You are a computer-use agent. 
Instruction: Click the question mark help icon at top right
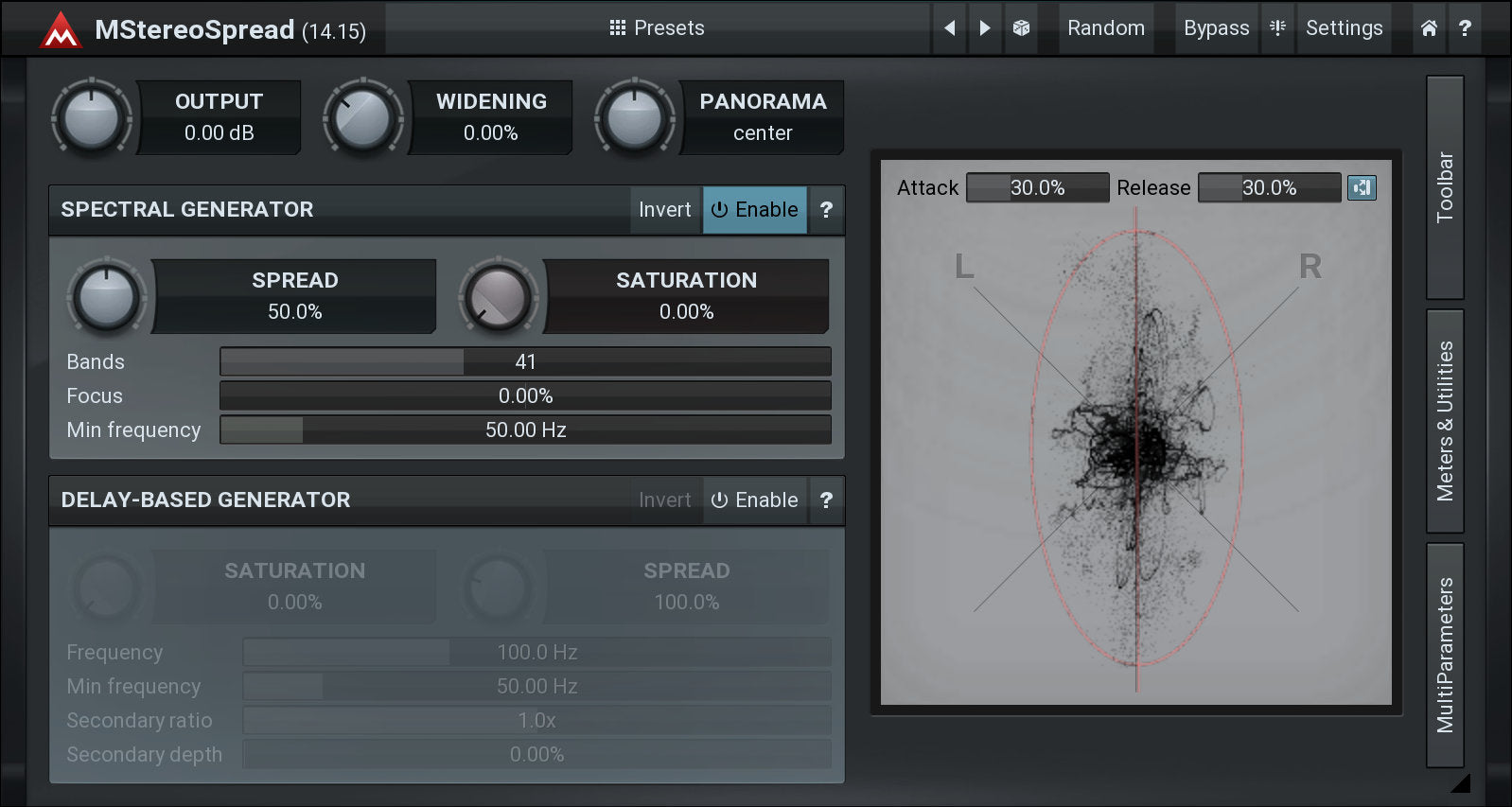pyautogui.click(x=1465, y=28)
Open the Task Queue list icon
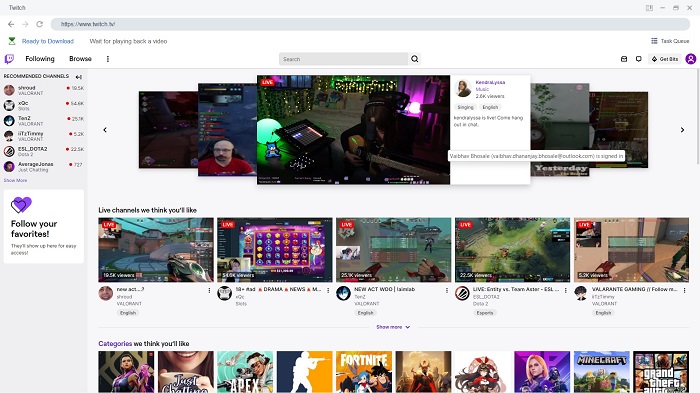 pos(654,41)
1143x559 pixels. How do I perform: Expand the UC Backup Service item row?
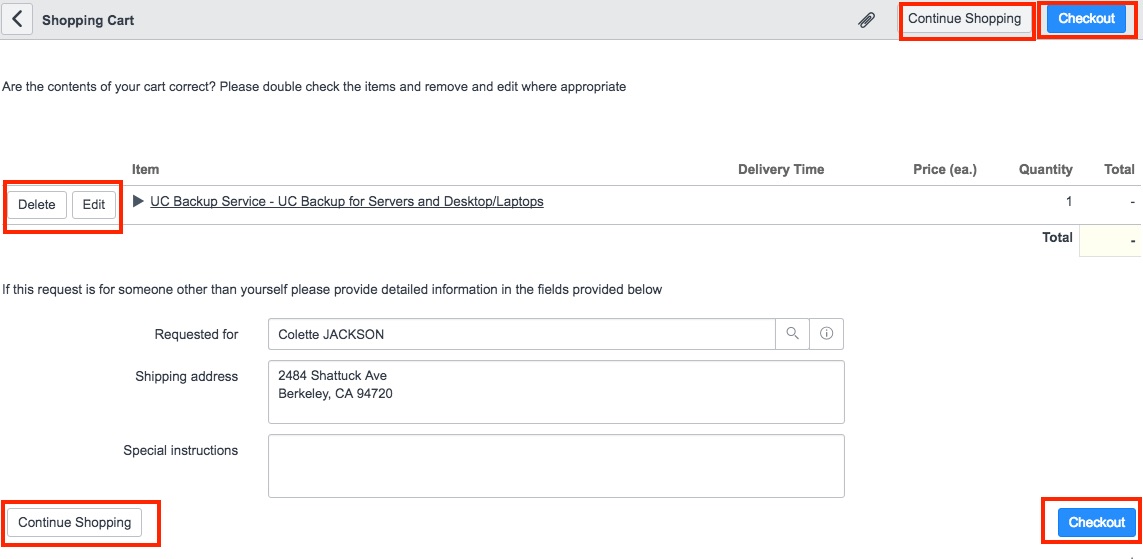click(x=139, y=202)
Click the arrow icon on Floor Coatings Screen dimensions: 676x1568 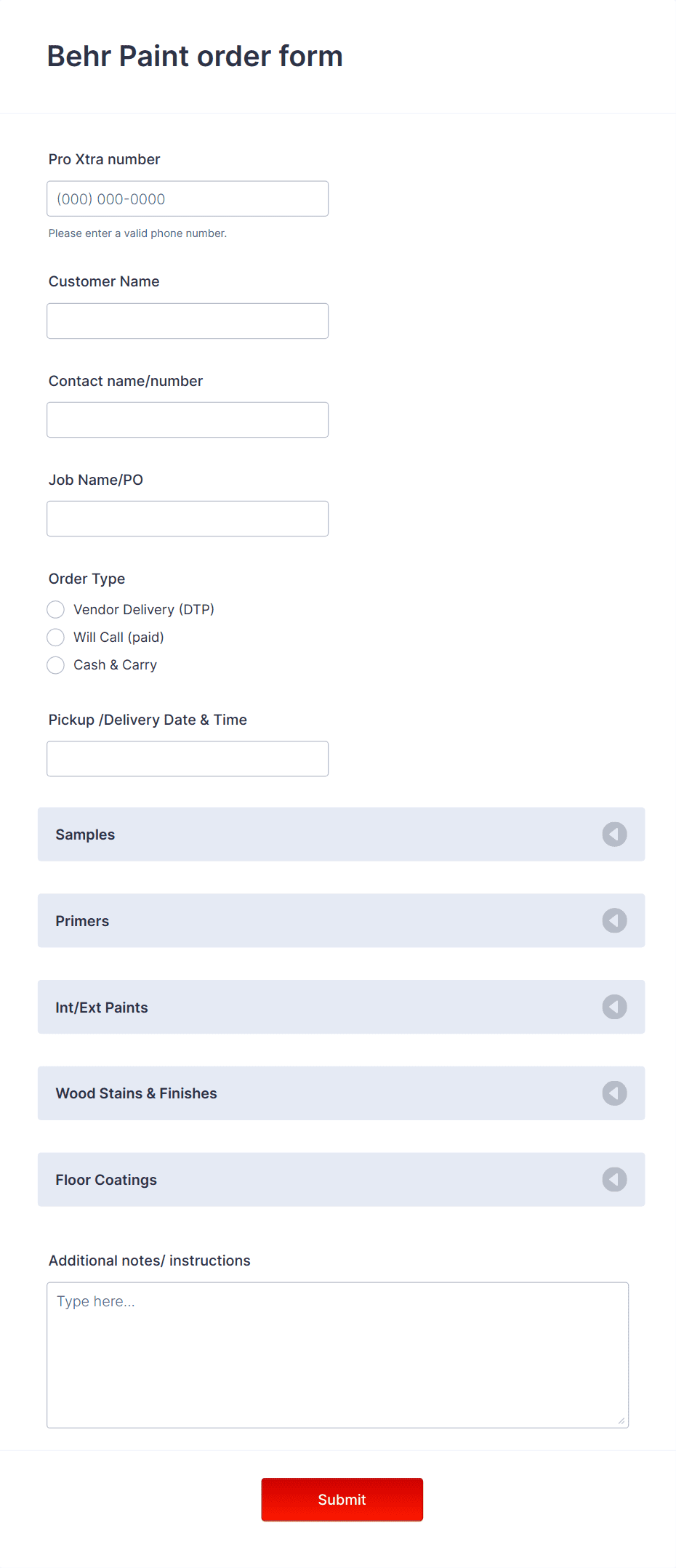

TASK TO CARRY OUT
Please rewrite all the records above, requests included, multiplying every coordinate in the answers by 0.3 and rounding to whole numbers, with halves rounded up. Keep the numbers in the requests unchanged and leave out the pictures.

RESPONSE TO THE TASK
You are a computer-use agent. 
Instruction: Click the question mark help icon at top right
pyautogui.click(x=440, y=8)
Open the Task Queue list icon
 pos(196,12)
1143x559 pixels. How do I perform: Expand the UC Backup Service item row?
click(x=42, y=61)
Click the arrow icon on Floor Coatings Screen dimensions: 676x1568 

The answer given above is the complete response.